» RECORDS:
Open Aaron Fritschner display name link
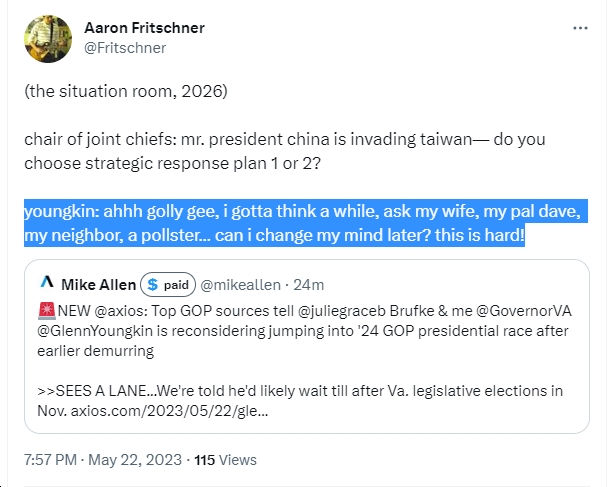Viewport: 607px width, 487px height. click(x=144, y=28)
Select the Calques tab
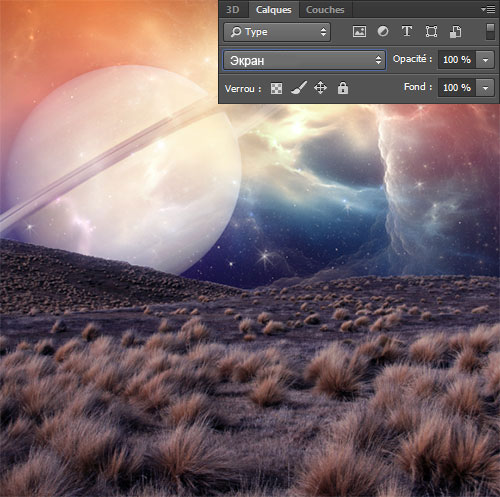The width and height of the screenshot is (500, 497). pos(273,10)
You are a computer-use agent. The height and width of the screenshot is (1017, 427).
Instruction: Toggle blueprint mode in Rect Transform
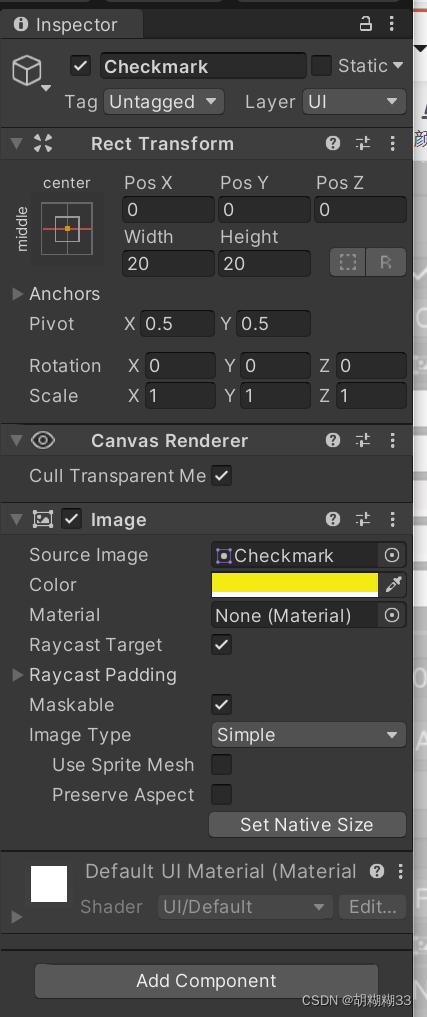pyautogui.click(x=348, y=262)
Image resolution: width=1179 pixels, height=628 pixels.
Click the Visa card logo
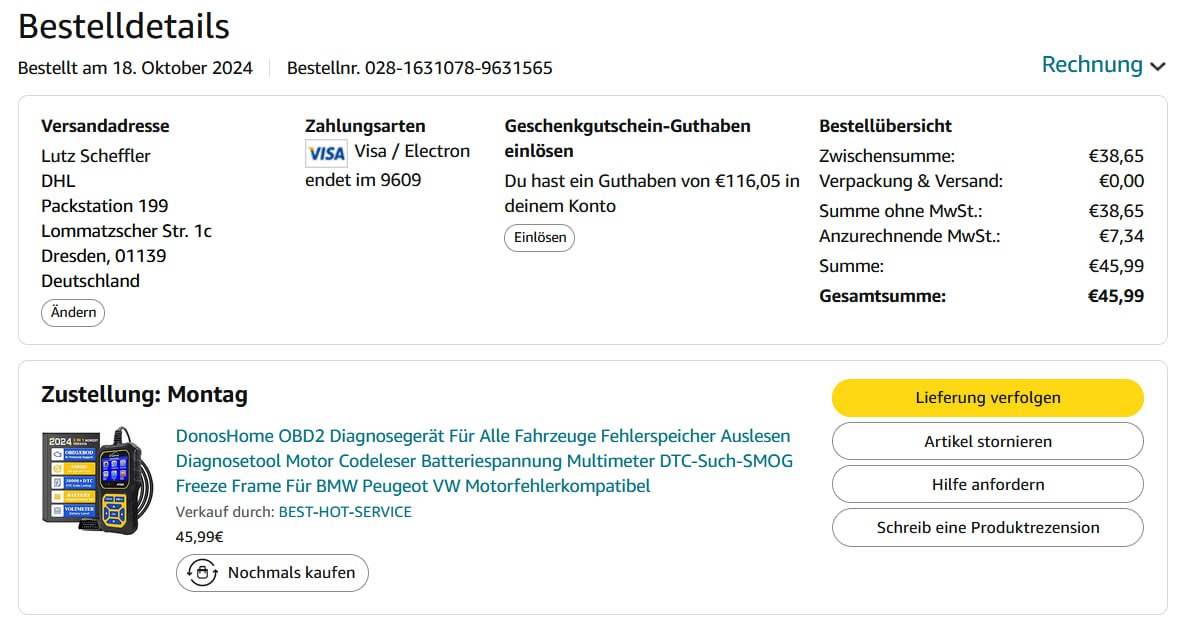tap(326, 153)
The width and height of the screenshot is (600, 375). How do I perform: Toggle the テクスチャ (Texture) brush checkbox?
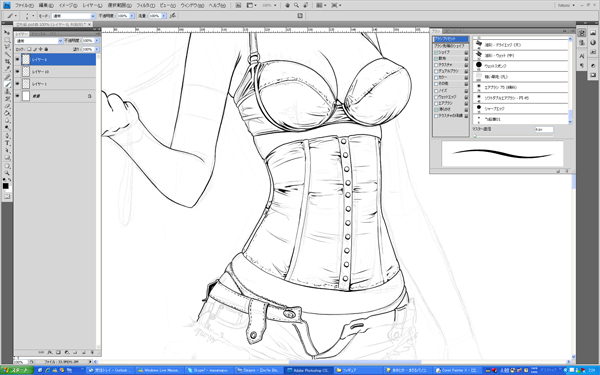(436, 65)
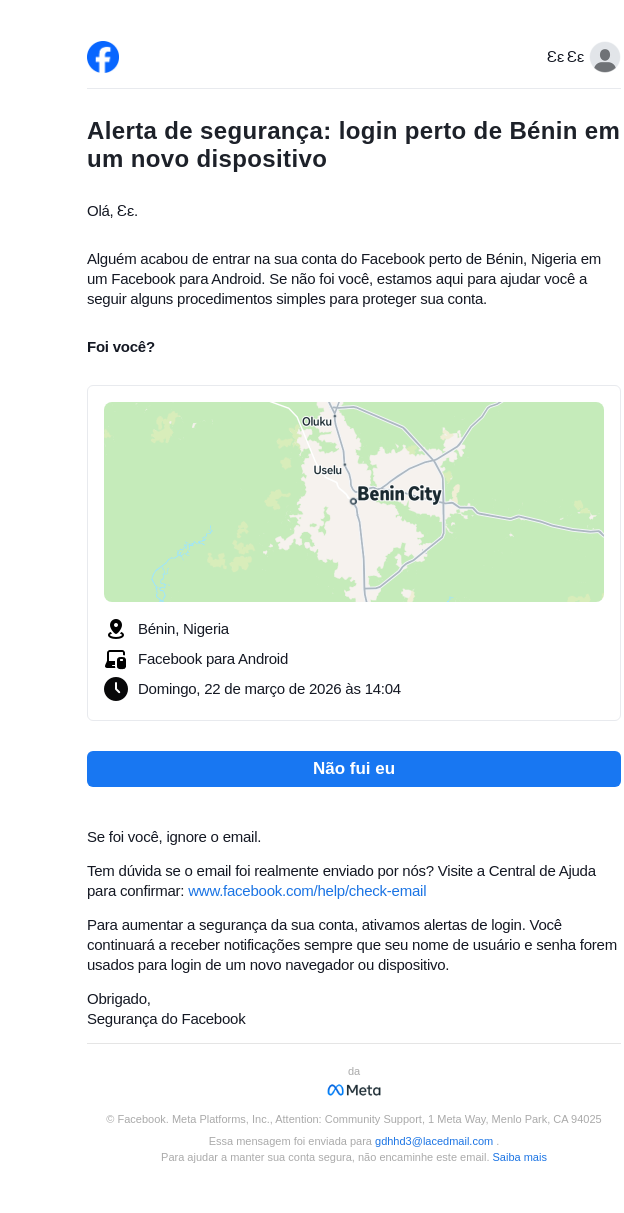The width and height of the screenshot is (624, 1213).
Task: Click the 'Bénin, Nigeria' location text
Action: (183, 629)
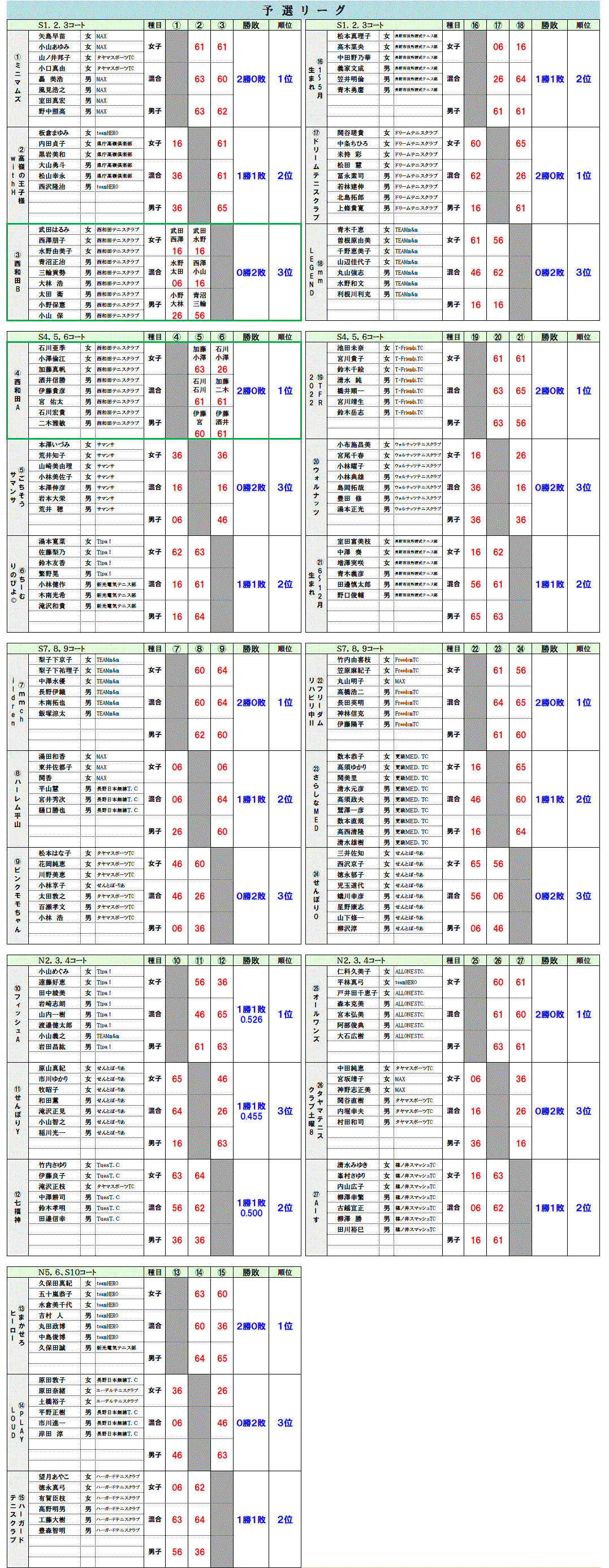Select player 本澤いづみ in the サマンサ team
Screen dimensions: 609x1568
pos(54,445)
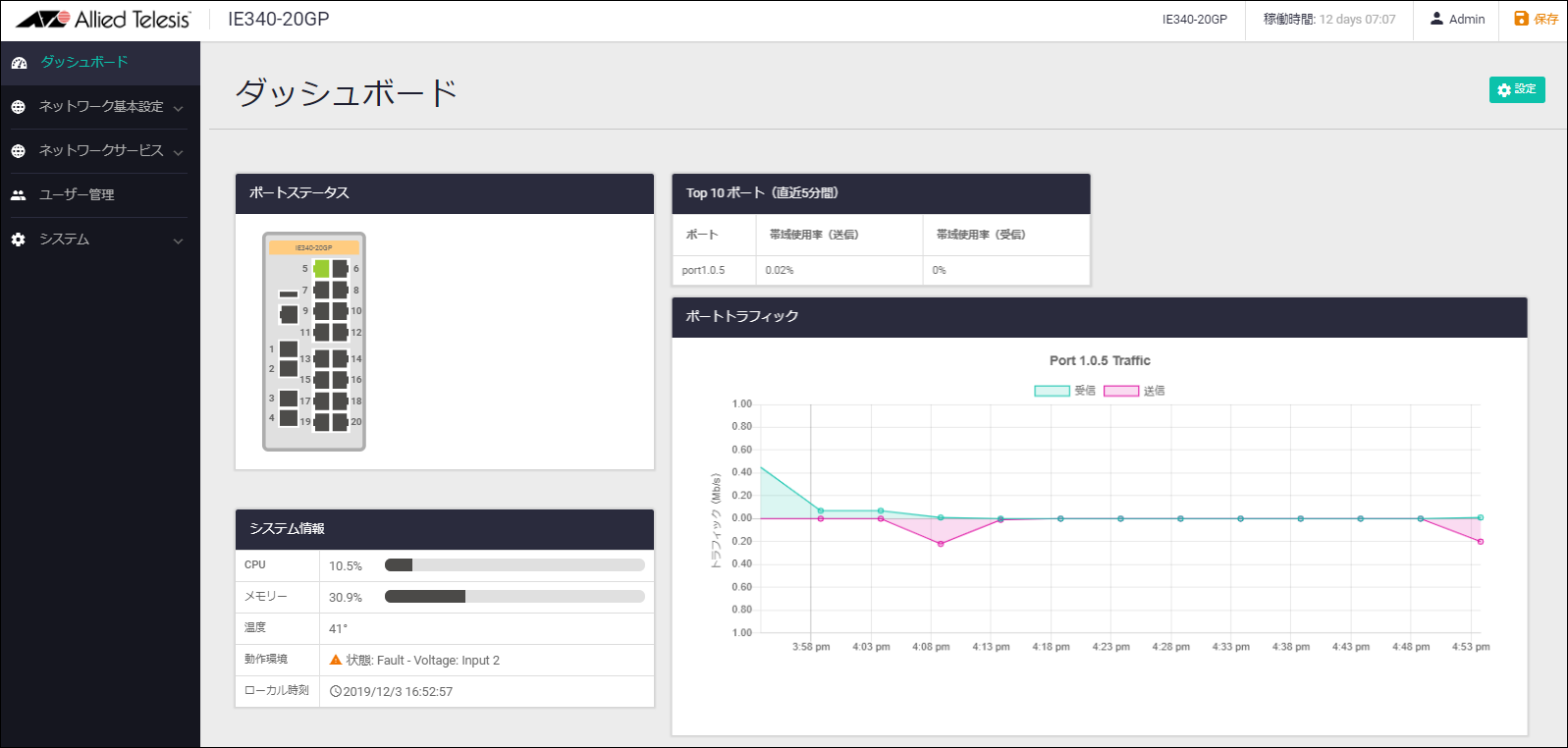Expand the ネットワーク基本設定 menu chevron
This screenshot has width=1568, height=748.
coord(178,108)
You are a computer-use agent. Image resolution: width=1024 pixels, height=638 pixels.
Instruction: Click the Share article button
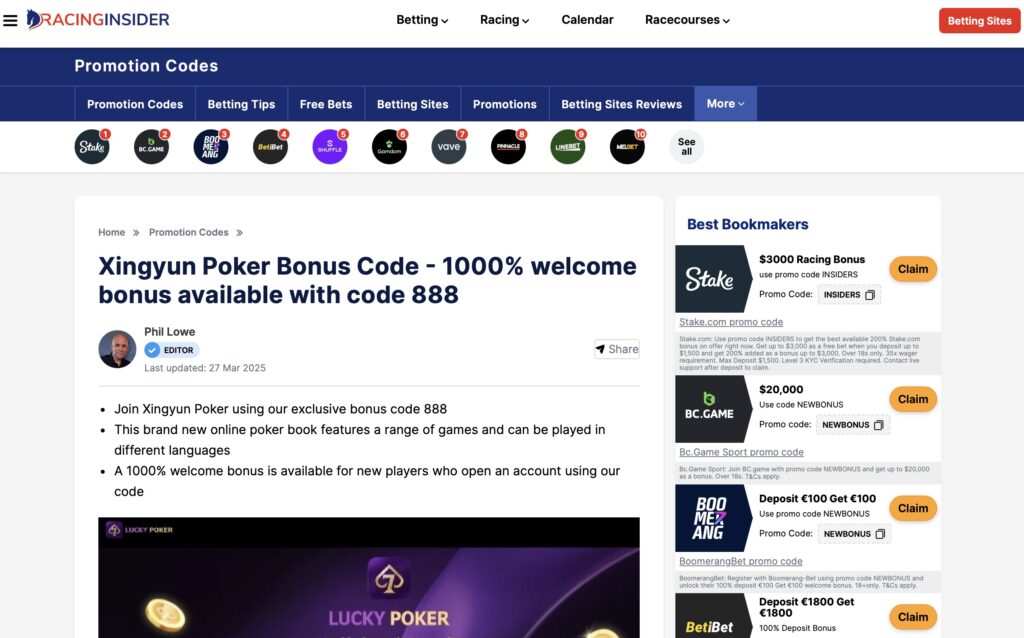(x=616, y=349)
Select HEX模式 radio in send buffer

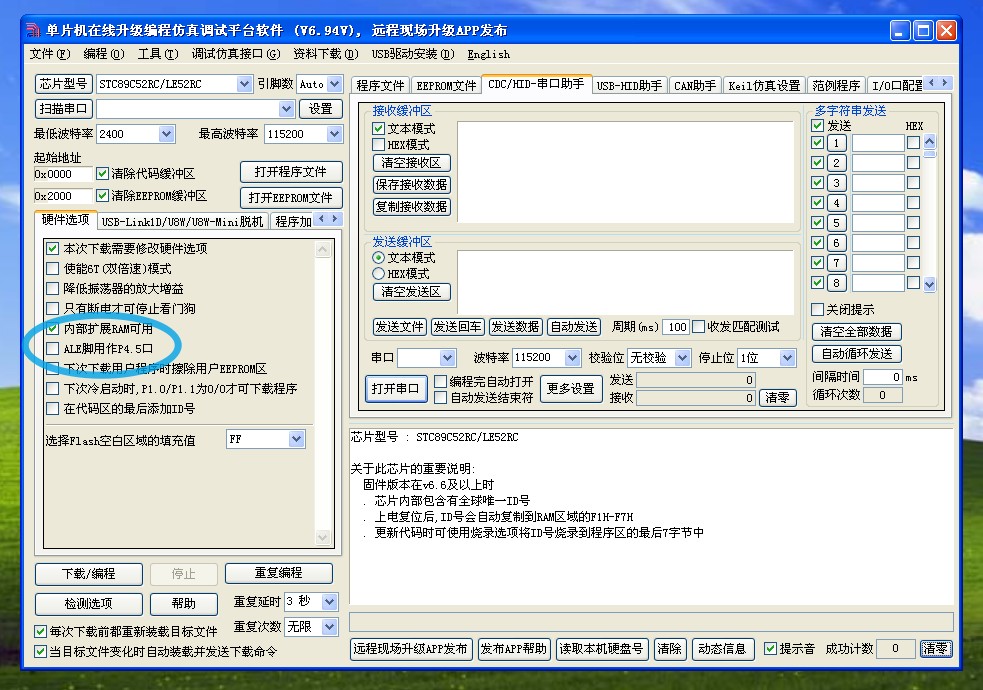(379, 273)
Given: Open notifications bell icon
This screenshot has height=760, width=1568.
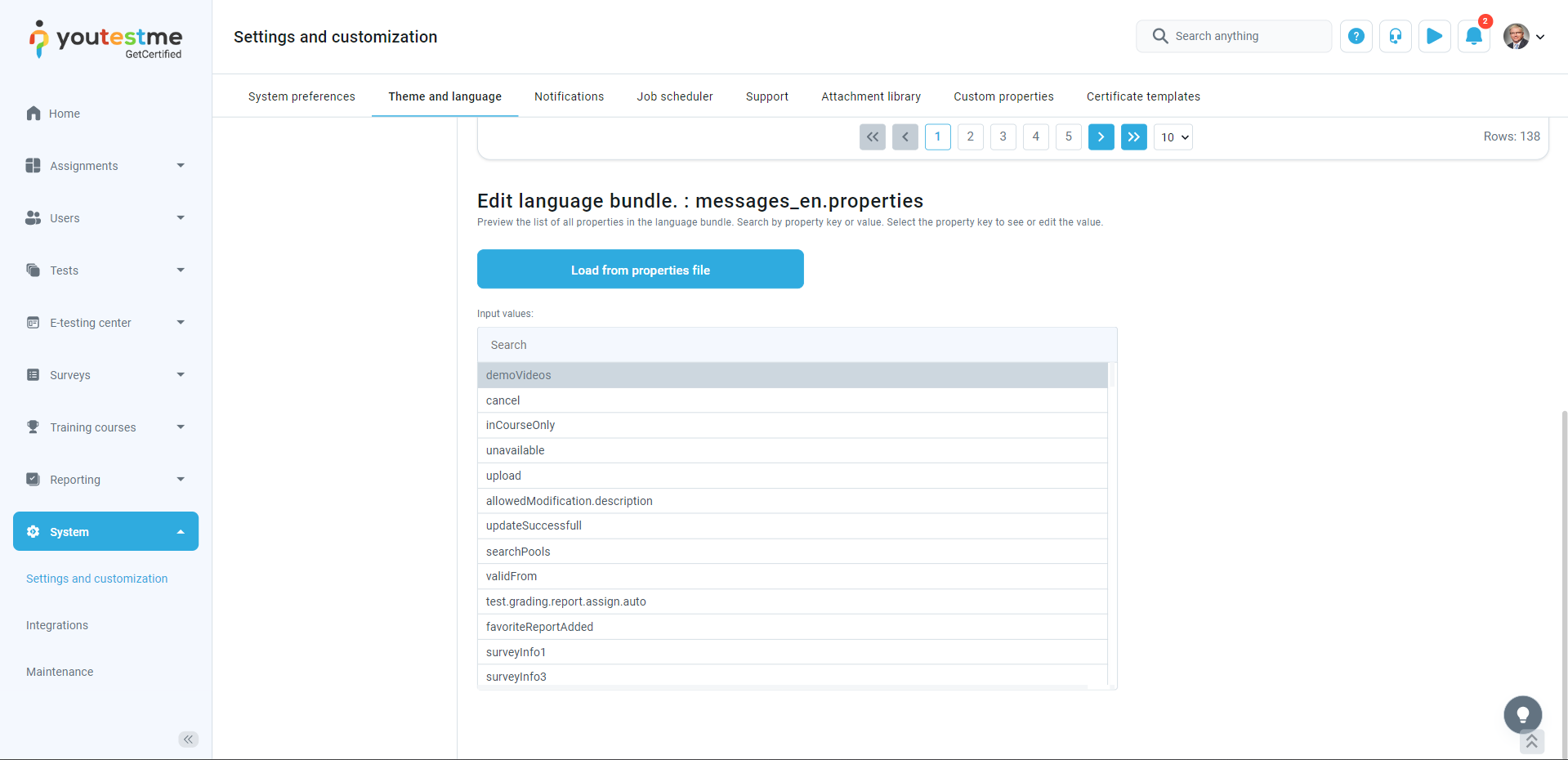Looking at the screenshot, I should [1473, 36].
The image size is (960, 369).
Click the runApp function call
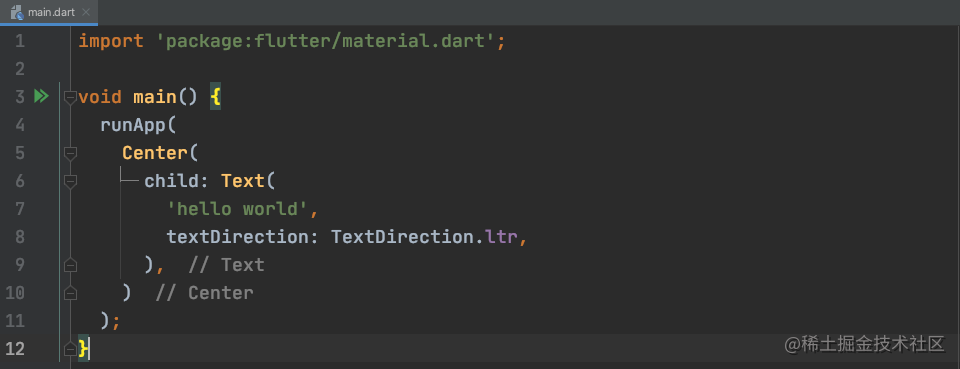point(133,125)
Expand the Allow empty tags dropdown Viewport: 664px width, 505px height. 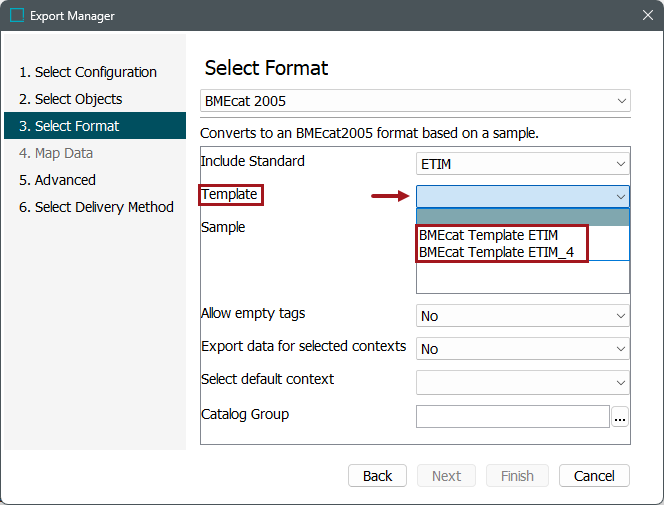coord(523,316)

» WHAT NEEDS TO BE DONE: "computer" is the word to look for; copy every line of the data that has it.

» TASK SOLUTION:
You are a computer-use agent. The height and width of the screenshot is (1017, 427).
You are a computer-use agent. Image resolution: width=1024 pixels, height=638 pixels.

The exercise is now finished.